→ Fragmento seleccionado

++++++++++

Se juntan seis mujeres de edades comprendidas entre los 35 y los 85. Una bandeja de nachos y quesadillas con guacamole y una excusa habitual: el amor a la literatura. Del grupo destaca la mujer mayor. T. Delgada, elegante, vasca distinguida y de ojos vivaces, se ha apuntado sin dudar al plan de cenar con unas desconocidas. “Yo nací para la amistad”, nos advierte. Y enseguida, mirándonos a todas delante de su Coca Cola, “No envejezcáis nunca”.
Las cinco reímos la gracia. Pero no, lo ha dicho absolutamente en serio, y entonces nos juramentamos por turnos.
-Yo no creo en las canas. Tengo una amiga que no cree y a los sesenta no peina ni una.
-Yo no creo en los achaques. Si no hablas de ellos, no existen.
-Yo no creo en la fuerza de la gravedad. Un buen sujetador y a correr.
La mujer mayor, una diosa, comienza a desgranar aspectos de su vida como quien habla del tiempo. Sin afectación ni solemnidad. Se casó con un hombre que prefería a su hermana y era terriblemente celoso. “Al final nos separamos pero seguimos viviendo en la misma casa y durmiendo en la misma habitación. Cada uno en su cama y sin sexo”. De sus seis hijos, tres ya murieron. “Dos por las drogas, eran esos años y se engancharon los pobres”. Las cinco mujeres no pestañeamos, asombradas de que tantas heridas puedan enhebrar un relato nada trágico. El recuento de una vida en la que todo suma y define unos contornos excitantes.

++++++++++

→ Datos mostrados
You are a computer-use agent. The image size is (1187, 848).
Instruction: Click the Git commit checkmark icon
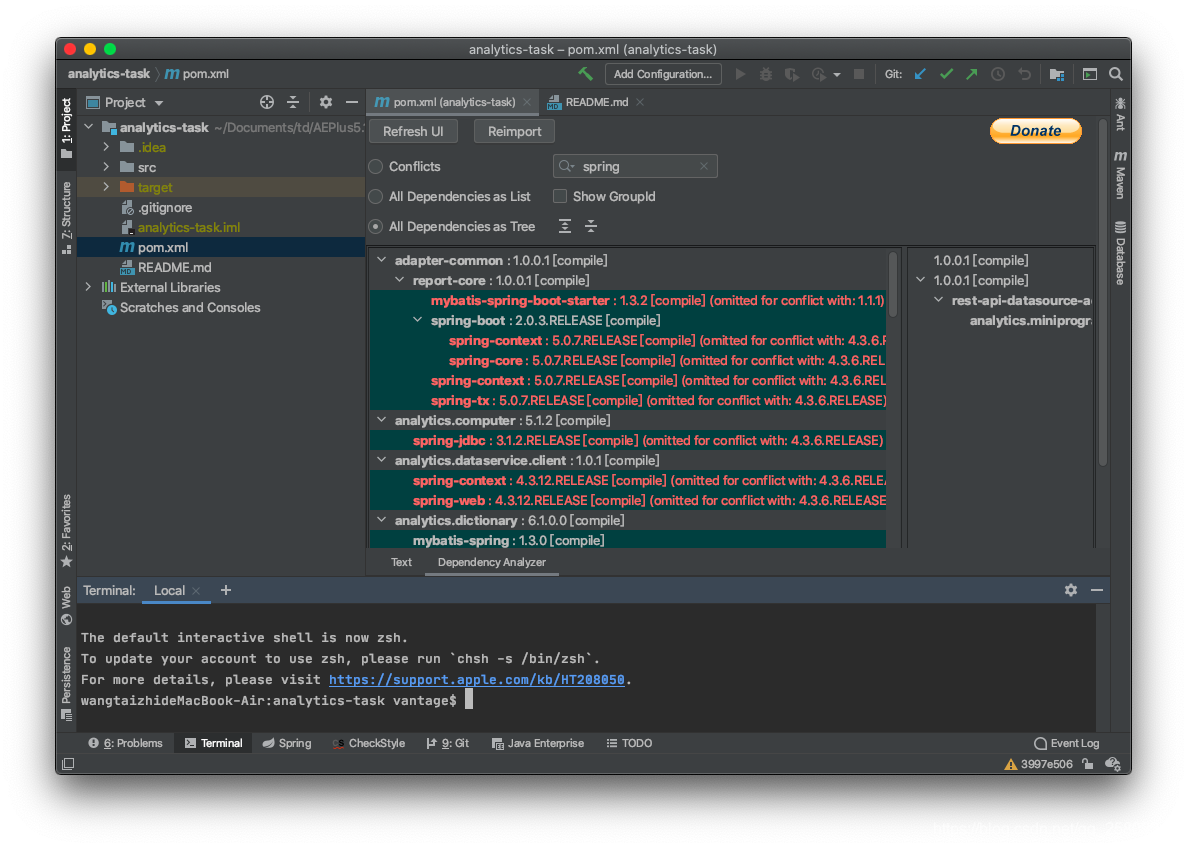[946, 74]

++++++++++

→ Consignas de trabajo
1) En el relato sobre la cena de las seis mujeres, ¿cuántos de los seis hijos de la mujer mayor han muerto?
2) Prosigue el relato sobre la cena de las seis mujeres a partir de su última oración.

→ Respuestas dadas
1) Han muerto tres de sus seis hijos.

2)
Ella prosigue y nos regala frases como “mi padre era un padre periférico” o “me gusta hablar de sexualidad, pero no de eso que oí el otro día en la residencia de mi hermana, que decían almeja al sexo femenino y polla al pene. No me gustan las verdulerías, pero tampoco me enfado, eh?”.
Tras el fracaso matrimonial, T. cambió de ciudad y se puso a estudiar psicología pasados los cincuenta. Había vuelto a nacer, libre e independiente, y compartía mesa en la facultad con una de nosotras, a la que se acababa de encontrar por azar en la conferencia sobre Virginia Woolf que nos había reunido a todas. (Efectos mágicos del grupo de Bloomsbury).
-Para no envejecer tenéis que cultivar la mente, alimentar la curiosidad y practicar deporte.
Seis mujeres, unas quesadillas y un inadvertido escalón generacional. Unidas por una buena historia que no impide que ataquemos las cervezas con determinación, y que preguntemos sin desmayo, convencidas de que hemos venido a aprender.
-¿Nunca volviste a enamorarte?, quiero saber
-Nunca. Bueno, ayer estuve con un hombre que… Pero a lo que iba, os tengo que contar lo de mi hijo. Cuando murió era un desconocido para mí, pero me di cuenta de cómo lo quería tanta gente que iba a verlo al hospital. Había mucho amor, mucho, y eso me hizo muy feliz. Los padres nunca conocemos bien a los hijos y al revés, ¿verdad?
Al final de la noche T. nos cuenta que no vive sola, sino con uno de sus hijos supervivientes. “Tiene el sida, por las drogas, ya sabéis, pero bajo control. Y desde que murió su hermano le ha dado por salir a las montañas. Es su vida y su pasión.”
Las cinco mujeres enmudecemos. Conscientes de estar asistiendo a un espectáculo de superación tan bestia que no nos queda otra que babrazar a T. a la salida como a nuestra amiga más íntima. Ella, a cambio, nos da las gracias de corazón por el rato que ha pasado.
-Yo sé que he nacido para la amistad. Ni se os ocurra envejecer.